Grouchy arriva comme l’Empereur achevait de donner ses instructions au maréchal Ney, qui partit sur-le-champ. Parvenu une heure auparavant au pont de Charleroi avec les dragons d’Exelmans, Grouchy, impatient de rejoindre son 1er corps de cavalerie qu’il supposait engagé, avait devancé la colonne et s’était porté à Gilly en un temps de galop. Après avoir reconnu la position ennemie, il venait demander des ordres à l’Empereur. Celui-ci monta aussitôt à cheval, voulant se rendre compte par lui-même. Il était près de 3 heures, les dragons avaient fini de déboucher, et l’avant-garde de Vandamme entrait dans Charleroi.

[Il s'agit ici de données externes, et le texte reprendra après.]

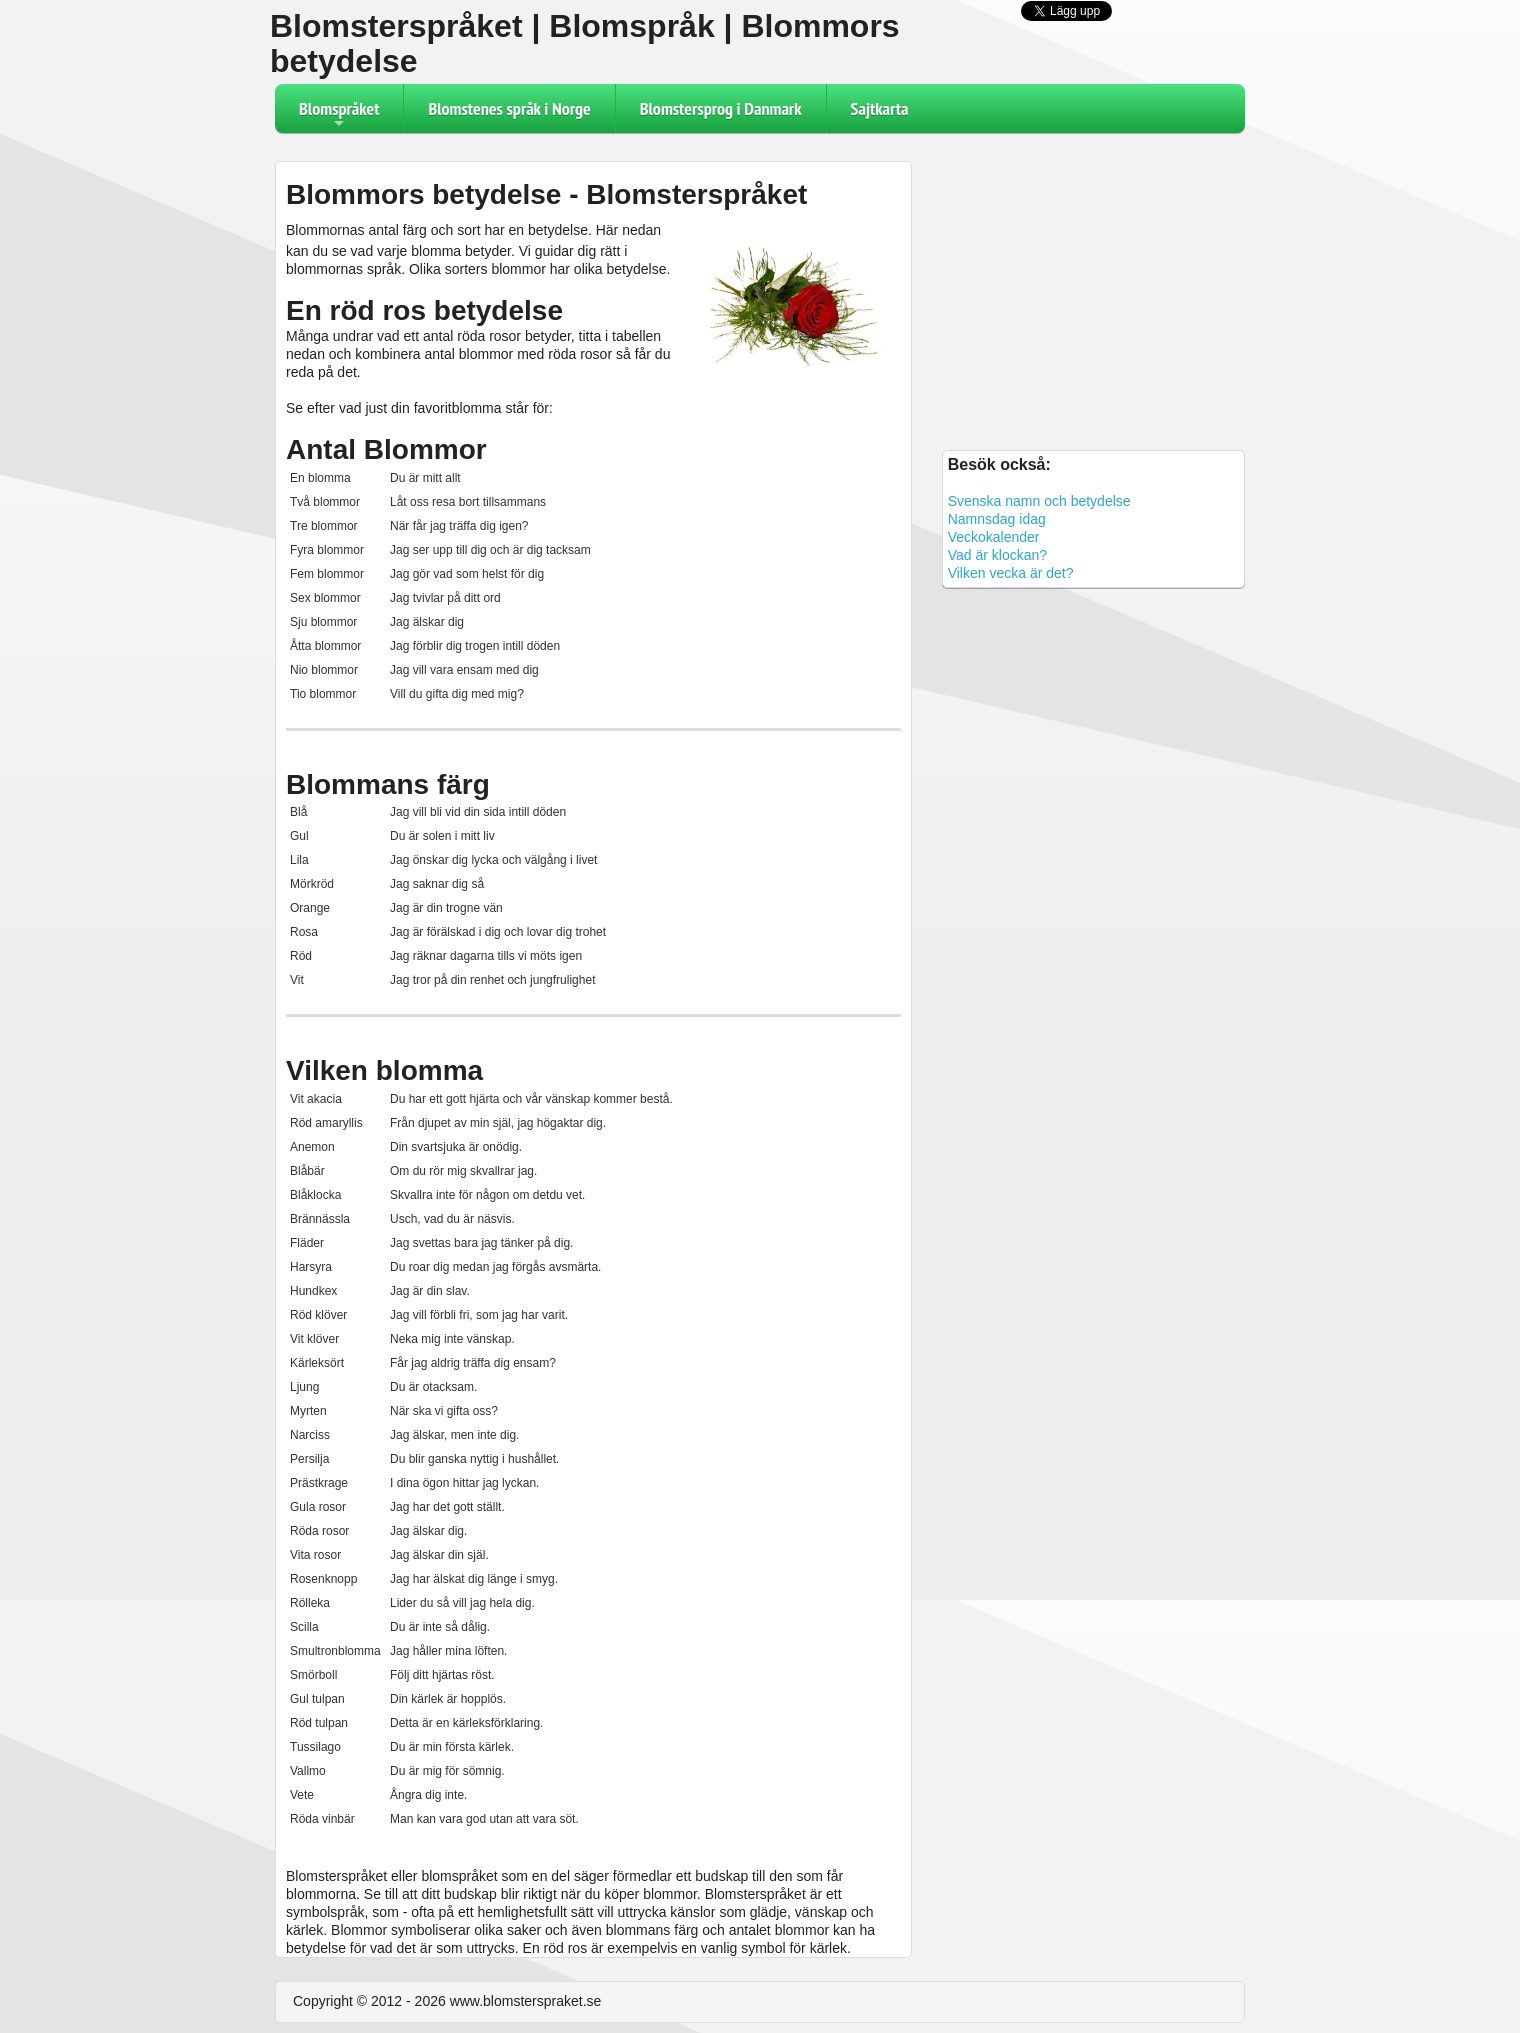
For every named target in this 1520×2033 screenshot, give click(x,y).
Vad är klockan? (997, 555)
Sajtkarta (880, 108)
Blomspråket (339, 115)
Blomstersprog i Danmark (721, 108)
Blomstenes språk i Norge (509, 108)
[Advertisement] (1093, 289)
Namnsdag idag (997, 519)
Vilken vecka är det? (1011, 573)
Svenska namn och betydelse (1039, 501)
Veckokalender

Le général Pirch II avait établi sa division en arrière de Gilly, le front couvert par le ruisseau boueux du Grand-Trieux. Quatre bataillons et une batterie occupaient les pentes des hauteurs boisées qui dominent le vallon depuis l’abbaye de Soleillemont jusqu’à Chatelineau ; trois autres bataillons se tenaient en réserve près de Lambusart ; un régiment de dragons observait la Sambre, de Chatelet à Farciennes. Trompé par l’extension de cette ligne de bataille, extension qui avait précisément pour but d’imposer aux Français, Grouchy évaluait les forces de l’ennemi à une vingtaine de mille hommes. L’Empereur jugea au premier coup d’œil qu’il y en avait tout au plus dix mille. Il arrêta avec Grouchy, investi verbalement du commandement de l’aile droite, les dispositions d’attaque. Une des divisions de Vandamme, secondée par la cavalerie de Pajol, assaillirait l’ennemi de front, tandis que Grouchy l’aborderait de flanc, en passant à gué le ruisseau, près du moulin Delhatte, avec les dragons d’Exelmans. On poursuivrait alors les Prussiens jusqu’à Sombreffe où l’on prendrait position.

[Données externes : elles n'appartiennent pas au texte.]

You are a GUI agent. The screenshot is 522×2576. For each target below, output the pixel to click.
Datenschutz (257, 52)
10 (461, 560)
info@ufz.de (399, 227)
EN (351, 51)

Ces ordres donnés, l’Empereur regagna Charleroi afin d’activer la marche du corps de Vandamme. Il eût mieux valu qu’il restât à Gilly. En son absence, Vandamme et Grouchy mirent deux heures à combiner leur attaque. Vers 5 heures et demie, l’Empereur, surpris de ne point entendre le canon, revint sur le terrain ; il enjoignit à Vandamme de donner tête baissée contre l’ennemi.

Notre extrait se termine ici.